6. Use a soft toothbrush and waxed dental floss to clean your teeth.

7. If your doctor says you can do sports like biking or skiing, wear a helmet. But "tackle football is out," says Natalie Evans, MD, of the Cleveland Clinic -- even with a helmet.

8. Wear a medical alert bracelet in case you're in an accident and can't talk. Keep a note in your wallet, purse, or phone that lists the medications you take.

9. If you fall or get hit hard, call your doctor or go to the hospital right away, even if there's no blood. A bruise anywhere on your body means you're bleeding beneath the skin. And a head injury can cause bleeding under your skull.

10. Make sure any doctor who prescribes medication for you knows you're taking a blood thinner. Ask them to look up the drug interactions. For warfarin (Coumadin) especially, the list is long. It may be hard to remember them all without looking.

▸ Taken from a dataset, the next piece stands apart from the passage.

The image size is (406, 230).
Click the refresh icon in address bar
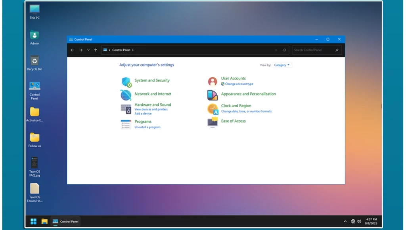284,50
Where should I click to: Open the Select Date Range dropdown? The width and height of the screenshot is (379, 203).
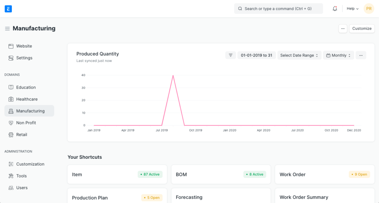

11. Don't take over-the-counter medicines, vitamins, or supplements unless you check with your doctor first. Your blood thinner may not work right with them. For example, aspirin, ibuprofen, and naproxen can make you bleed more. Even common products like Pepto-Bismol can cause bleeding.

12. Ask your doctor if it's safe to have alcohol. An occasional drink is probably fine, but it's best to be sure.

13. Call your doctor if you can't eat for several days, or you're vomiting or you get diarrhea that lasts more than a day. You may not have the right amount of medicine in your system.

Since the effects of this drug can be reversed with vitamin K, the important thing is to eat the same amount of foods that have K each week. That can be hard to keep track of, so many doctors will tell you to avoid them to make it simpler. Keep a list on your refrigerator as a reminder.

Foods with a lot of vitamin K include:

  • Asparagus
  • Broccoli
  • Brussels sprouts
  • Cabbage
  • Collard, turnip, and mustard greens
  • Endive
  • Green onions
  • Kale
  • Lettuce
  • Parsley
  • Soybean oil
  • Soybeans
  • Spinach

Avoid lots of cranberry juice or products with cranberries, too, because they can also interact with your medicine and make it easier for you to bleed.